Thursday, April 22, 2010

In the RED

I am one of those people who has to watch every penny I spend and I struggle for every damn dime. One of the gifts the Ex left me with.....NOTHING. I didn't grow up learning how to make and save my money. My mother was a great teacher of how to spend the money. My father was a great teacher of how to make me happy by giving me money! Love my Dad :). So now at my age I am trying hard to learn to budget. Well, I should have been budgeting LONG ago, but alas there was always someone to rescue me. Not so much anymore.

I got the basics down - the regular things like the car, the mortgage, heat etc....But its the things that surprise me - things for the kids, sports needs, the new spring coat, cute new red shoes, the whatevers. My bank account is always dangerously in the red zone every week. I think I am okay and someone buys an Itunes song for .99 cents and the bank charges me $37 for insufficient funds or I need gas for car. Don't get me started on banks right now. The bank won't give me credit at this point of my life. BUT...they will let me charge on my debit/credit card even if there is no money there.

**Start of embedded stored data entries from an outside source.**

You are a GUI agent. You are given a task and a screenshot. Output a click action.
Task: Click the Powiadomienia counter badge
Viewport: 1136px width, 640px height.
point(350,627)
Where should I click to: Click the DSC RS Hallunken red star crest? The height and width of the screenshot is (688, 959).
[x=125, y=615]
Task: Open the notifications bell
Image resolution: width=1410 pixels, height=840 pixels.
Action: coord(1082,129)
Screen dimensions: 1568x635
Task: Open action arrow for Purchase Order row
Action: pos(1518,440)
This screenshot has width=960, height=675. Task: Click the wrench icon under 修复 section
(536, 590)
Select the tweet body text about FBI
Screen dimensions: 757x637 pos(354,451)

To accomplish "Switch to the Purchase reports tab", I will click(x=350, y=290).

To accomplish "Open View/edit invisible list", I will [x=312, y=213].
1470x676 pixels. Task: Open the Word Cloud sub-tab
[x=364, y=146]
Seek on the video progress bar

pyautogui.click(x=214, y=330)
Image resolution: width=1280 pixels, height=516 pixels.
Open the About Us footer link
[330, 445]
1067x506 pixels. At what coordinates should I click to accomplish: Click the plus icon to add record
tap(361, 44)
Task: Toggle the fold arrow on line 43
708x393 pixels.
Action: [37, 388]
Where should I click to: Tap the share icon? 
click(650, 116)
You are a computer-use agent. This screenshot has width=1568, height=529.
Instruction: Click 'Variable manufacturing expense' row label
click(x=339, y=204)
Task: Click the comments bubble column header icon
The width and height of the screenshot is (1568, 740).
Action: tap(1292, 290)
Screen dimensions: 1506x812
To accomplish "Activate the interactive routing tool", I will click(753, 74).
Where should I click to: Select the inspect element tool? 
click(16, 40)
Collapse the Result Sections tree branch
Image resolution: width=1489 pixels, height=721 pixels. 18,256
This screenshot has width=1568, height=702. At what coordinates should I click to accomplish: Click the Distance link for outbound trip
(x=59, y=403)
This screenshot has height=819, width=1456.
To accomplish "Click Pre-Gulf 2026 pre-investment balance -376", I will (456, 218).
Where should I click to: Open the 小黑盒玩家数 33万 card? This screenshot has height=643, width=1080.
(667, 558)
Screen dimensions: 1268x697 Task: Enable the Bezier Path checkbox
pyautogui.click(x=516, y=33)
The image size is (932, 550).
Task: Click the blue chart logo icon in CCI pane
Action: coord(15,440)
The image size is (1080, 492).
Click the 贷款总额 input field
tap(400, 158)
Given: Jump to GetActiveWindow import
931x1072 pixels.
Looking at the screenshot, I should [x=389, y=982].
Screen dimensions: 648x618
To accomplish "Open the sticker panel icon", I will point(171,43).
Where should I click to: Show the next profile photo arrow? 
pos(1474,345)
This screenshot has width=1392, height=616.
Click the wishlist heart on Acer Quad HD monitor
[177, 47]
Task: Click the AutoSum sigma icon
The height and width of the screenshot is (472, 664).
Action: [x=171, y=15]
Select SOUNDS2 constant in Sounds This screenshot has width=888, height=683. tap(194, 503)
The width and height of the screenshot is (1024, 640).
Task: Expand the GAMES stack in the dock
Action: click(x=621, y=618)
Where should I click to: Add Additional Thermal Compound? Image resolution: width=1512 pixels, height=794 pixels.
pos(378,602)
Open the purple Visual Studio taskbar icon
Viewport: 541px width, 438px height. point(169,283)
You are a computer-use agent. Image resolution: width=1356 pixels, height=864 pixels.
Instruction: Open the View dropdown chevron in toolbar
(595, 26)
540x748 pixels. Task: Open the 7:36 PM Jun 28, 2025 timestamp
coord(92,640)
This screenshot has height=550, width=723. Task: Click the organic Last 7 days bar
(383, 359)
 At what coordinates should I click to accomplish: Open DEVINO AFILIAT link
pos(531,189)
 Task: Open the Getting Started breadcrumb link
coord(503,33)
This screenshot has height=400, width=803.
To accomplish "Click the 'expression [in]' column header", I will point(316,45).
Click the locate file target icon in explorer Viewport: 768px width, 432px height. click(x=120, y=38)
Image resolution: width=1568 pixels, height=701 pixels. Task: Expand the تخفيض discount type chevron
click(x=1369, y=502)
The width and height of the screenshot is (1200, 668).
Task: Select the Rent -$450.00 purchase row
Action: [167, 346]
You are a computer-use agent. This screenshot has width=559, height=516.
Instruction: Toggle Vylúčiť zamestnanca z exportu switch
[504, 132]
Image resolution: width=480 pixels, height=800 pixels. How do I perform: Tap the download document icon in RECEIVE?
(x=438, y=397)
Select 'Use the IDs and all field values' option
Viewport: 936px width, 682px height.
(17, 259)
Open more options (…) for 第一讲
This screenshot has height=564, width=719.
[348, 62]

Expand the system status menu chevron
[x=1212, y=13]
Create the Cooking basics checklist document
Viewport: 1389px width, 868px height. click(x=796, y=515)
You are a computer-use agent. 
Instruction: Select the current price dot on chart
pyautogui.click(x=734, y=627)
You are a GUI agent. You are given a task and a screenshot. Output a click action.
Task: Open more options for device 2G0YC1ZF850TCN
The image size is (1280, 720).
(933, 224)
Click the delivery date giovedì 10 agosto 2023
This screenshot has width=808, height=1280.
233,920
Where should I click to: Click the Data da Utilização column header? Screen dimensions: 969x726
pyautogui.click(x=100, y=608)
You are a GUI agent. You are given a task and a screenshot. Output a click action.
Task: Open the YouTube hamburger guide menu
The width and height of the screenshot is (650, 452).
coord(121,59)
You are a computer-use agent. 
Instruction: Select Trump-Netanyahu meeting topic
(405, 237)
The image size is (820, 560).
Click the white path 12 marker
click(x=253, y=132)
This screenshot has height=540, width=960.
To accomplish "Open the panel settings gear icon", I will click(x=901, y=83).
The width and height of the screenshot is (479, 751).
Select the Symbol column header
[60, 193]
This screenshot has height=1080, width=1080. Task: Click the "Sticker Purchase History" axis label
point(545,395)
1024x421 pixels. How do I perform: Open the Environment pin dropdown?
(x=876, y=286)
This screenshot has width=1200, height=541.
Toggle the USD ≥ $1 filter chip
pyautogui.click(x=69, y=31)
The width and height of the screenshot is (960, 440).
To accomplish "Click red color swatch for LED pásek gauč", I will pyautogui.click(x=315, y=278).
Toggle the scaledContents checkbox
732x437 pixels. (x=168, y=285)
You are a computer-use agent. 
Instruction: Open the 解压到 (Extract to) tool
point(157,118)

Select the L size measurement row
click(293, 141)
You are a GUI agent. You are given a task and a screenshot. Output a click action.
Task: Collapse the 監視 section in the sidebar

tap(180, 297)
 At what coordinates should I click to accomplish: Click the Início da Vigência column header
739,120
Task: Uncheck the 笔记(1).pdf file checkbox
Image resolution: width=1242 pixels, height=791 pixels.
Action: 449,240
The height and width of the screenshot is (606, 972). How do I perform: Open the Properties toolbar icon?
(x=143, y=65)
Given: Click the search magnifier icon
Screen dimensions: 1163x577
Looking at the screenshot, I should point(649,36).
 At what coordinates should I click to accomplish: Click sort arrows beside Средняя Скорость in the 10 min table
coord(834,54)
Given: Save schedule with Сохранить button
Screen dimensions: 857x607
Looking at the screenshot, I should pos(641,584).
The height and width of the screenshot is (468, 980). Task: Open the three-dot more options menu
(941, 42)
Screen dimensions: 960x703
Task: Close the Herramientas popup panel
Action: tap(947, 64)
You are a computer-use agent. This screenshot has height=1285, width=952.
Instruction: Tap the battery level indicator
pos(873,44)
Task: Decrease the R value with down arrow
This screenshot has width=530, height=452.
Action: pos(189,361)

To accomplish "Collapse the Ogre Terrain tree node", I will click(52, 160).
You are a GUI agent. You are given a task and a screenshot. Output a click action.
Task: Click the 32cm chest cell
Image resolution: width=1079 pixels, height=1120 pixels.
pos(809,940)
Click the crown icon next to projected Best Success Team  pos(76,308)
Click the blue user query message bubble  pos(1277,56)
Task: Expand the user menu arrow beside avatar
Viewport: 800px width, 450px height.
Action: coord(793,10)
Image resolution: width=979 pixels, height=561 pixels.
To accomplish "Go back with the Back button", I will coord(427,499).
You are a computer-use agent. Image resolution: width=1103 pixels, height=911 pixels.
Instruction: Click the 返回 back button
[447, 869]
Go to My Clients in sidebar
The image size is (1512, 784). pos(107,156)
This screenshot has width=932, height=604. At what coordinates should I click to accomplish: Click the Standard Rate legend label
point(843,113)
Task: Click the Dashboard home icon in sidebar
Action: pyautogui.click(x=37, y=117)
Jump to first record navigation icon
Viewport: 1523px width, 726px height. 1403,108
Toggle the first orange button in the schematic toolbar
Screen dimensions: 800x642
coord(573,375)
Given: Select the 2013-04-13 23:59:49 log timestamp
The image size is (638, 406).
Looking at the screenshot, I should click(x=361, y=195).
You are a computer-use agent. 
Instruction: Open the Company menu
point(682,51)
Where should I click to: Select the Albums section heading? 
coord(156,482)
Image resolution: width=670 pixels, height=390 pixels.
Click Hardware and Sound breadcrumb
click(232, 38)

Being single needs its own line item on said budget - manicures, pedicures, evenings out, outfits for such evenings, wine, wine and plenty of wine. RED wine that is! Therein lies my latest problem, its Thursday and payday is tomorrow which is good. I am afraid to look at my account to see how RED it is. I think its a deep dark red and if it is....the bank will suck all of my paycheck into itself and there will be nothing left for ME or the bills. I can't seem to get out of this hell of RED every week....its a vicious circle, once your in you can't escape.

Hey this morning I found one of those gold dollar coins in the couch! I have one more couch to check...who knows what lurks beyond those cushions. Maybe its a sign my color is turning to GOLD!!